• **DATASET CONTENT**:

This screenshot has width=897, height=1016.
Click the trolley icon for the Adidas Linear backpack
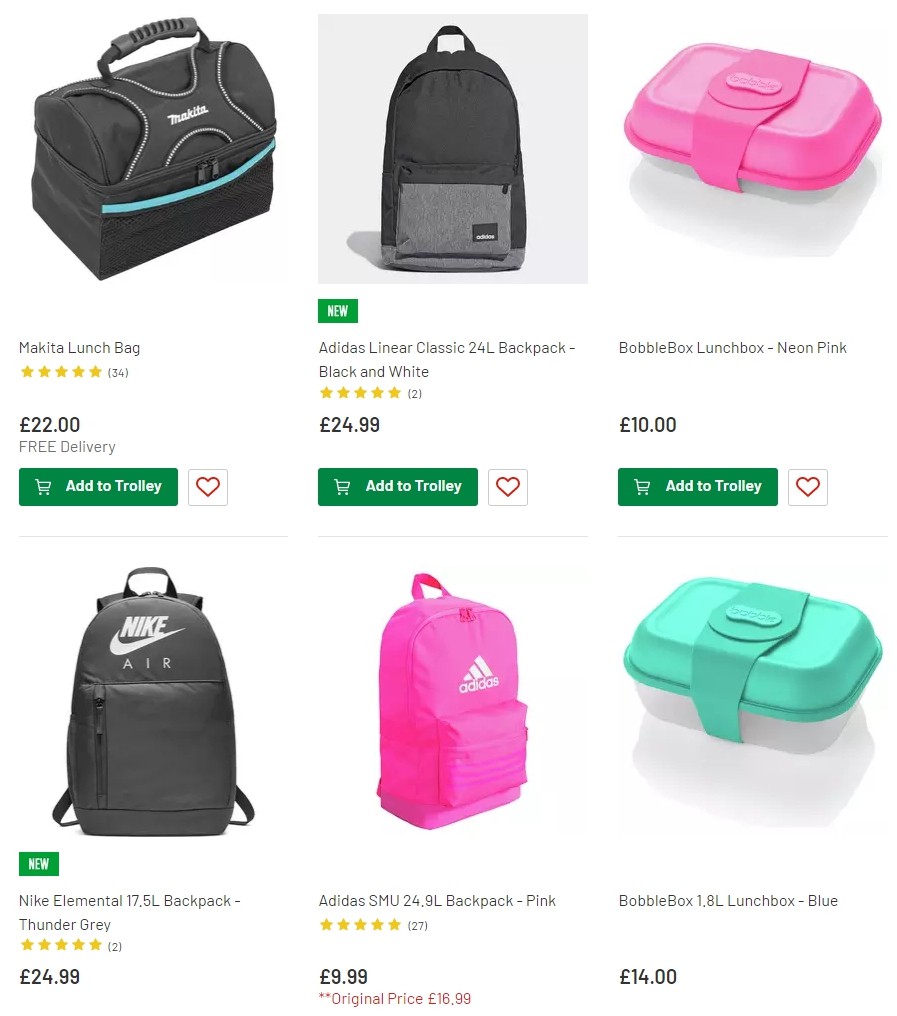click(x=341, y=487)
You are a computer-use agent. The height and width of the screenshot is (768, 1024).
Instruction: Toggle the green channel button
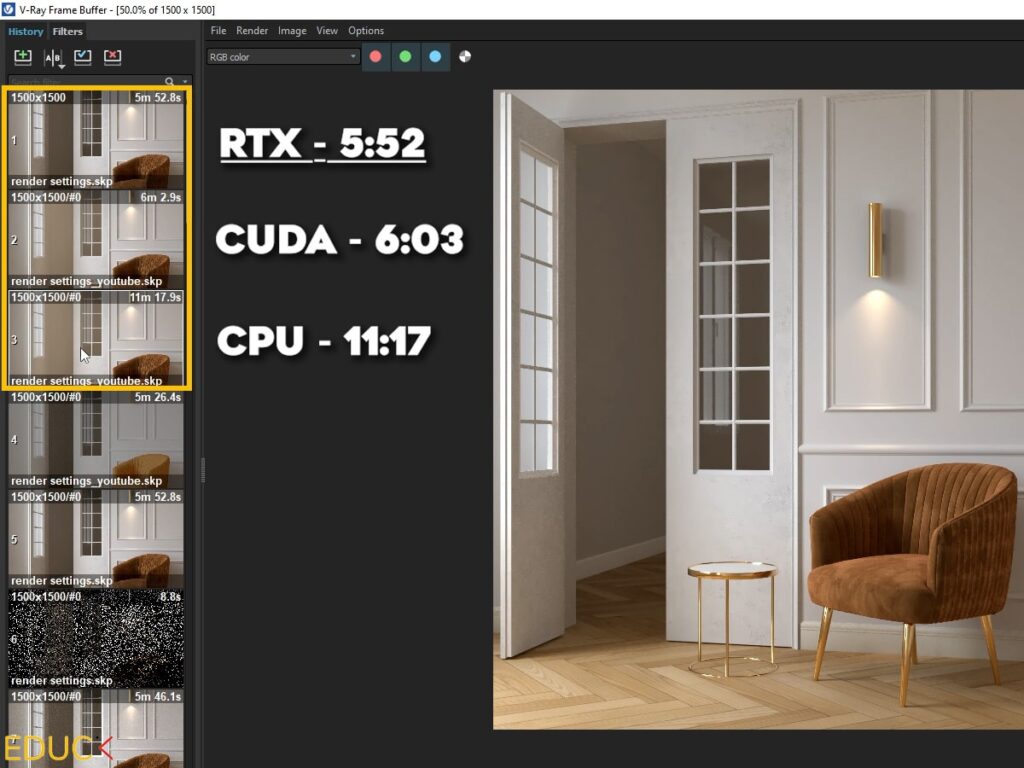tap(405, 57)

• **WHAT IS BEING ASKED**: Once you have identified the lines above that contain "height", copy each of them.

• **ANSWER TO THIS PROBLEM**:
This screenshot has width=897, height=1016.
You are a computer-use agent. The height and width of the screenshot is (768, 1024).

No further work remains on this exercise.